GitLab Duo Self-Hosted Models

DETAILS: Tier: Ultimate with GitLab Duo Enterprise - Start a trial Offering: Self-managed Status: Beta

Introduced in GitLab 17.1 with a flag named ai_custom_model. Disabled by default.

Enabled on self-managed in GitLab 17.6.

Changed to require GitLab Duo add-on in GitLab 17.6 and later.

To maintain full control over your data privacy, security, and the deployment of large language models (LLMs) in your own infrastructure, use GitLab Duo Self-Hosted Models.

By deploying self-hosted models, you can manage the entire lifecycle of requests made to LLM backends for GitLab Duo features, ensuring that all requests stay within your enterprise network and avoiding external dependencies.

Why use self-hosted models

With self-hosted models, you can:

Choose any GitLab-approved LLM.
Retain full control over data by keeping all request/response logs within your domain, ensuring complete privacy and security with no external API calls.
Isolate the GitLab instance, AI Gateway, and models within your own environment.
Select specific GitLab Duo features tailored to your users.
Eliminate reliance on the shared GitLab AI Gateway.

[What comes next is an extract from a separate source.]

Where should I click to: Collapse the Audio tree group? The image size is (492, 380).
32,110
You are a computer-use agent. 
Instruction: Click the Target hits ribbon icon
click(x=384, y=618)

This setup ensures enterprise-level privacy and flexibility, allowing seamless integration of your LLMs with GitLab Duo features.

Prerequisites

Before setting up a self-hosted model infrastructure, you must have:

A supported model (either cloud-based or on-premises).
A supported serving platform (either cloud-based or on-premises).
A locally hosted or GitLab.com AI Gateway.
GitLab Ultimate + Duo Enterprise license.

Choose a configuration type

There are two configuration options for self-managed customers:

GitLab.com AI gateway with default GitLab external vendor LLMs
Self-hosted AI gateway and LLMs

Before setting up a self-hosted model infrastructure, you must decide which configuration type to implement.

GitLab.com AI gateway with default GitLab external vendor LLMs

This is the default Enterprise offering and is not fully self-hosted. In this configuration, you connect your self-managed GitLab instance to the GitLab-hosted AI gateway, which integrates with external vendor LLM providers (such as Google Vertex or Anthropic).

These LLMs communicate through the GitLab Cloud Connector, offering a ready-to-use AI solution without the need for on-premise infrastructure.

For licensing, you must have a GitLab Premium or Ultimate subscription and GitLab Duo Enterprise.

For more information, see the GitLab.com AI gateway configuration diagram.

Self-hosted AI gateway and LLMs

In this configuration, you deploy your own AI gateway and LLMs within your infrastructure, without relying on external public services. This gives you full control over your data and security.

For licensing, you must have a valid GitLab license. You can request a license through the Customers Portal.

For more information, see the self-hosted AI gateway configuration diagram.

Set up a self-hosted infrastructure

To set up a fully isolated self-hosted model infrastructure:

Install a Large Language Model (LLM) Serving Infrastructure
- We support various platforms for serving and hosting your LLMs, such as vLLM, AWS Bedrock, and Azure OpenAI. To help you choose the most suitable option for effectively deploying your models, see the supported LLM platforms documentation for more information on each platform's features.
- We provide a comprehensive matrix of supported models along with their specific features and hardware requirements. To help select models that best align with your infrastructure needs for optimal performance, see the supported models and hardware requirements documentation.
Install the GitLab AI Gateway Install the AI Gateway to efficiently configure your AI infrastructure.
Configure GitLab Duo features See the Configure GitLab Duo features documentation for instructions on how to customize your environment to effectively meet your operational needs.
Enable logging You can find configuration details for enabling logging within your environment. For help in using logs to track and manage your system's performance effectively, see the logging documentation.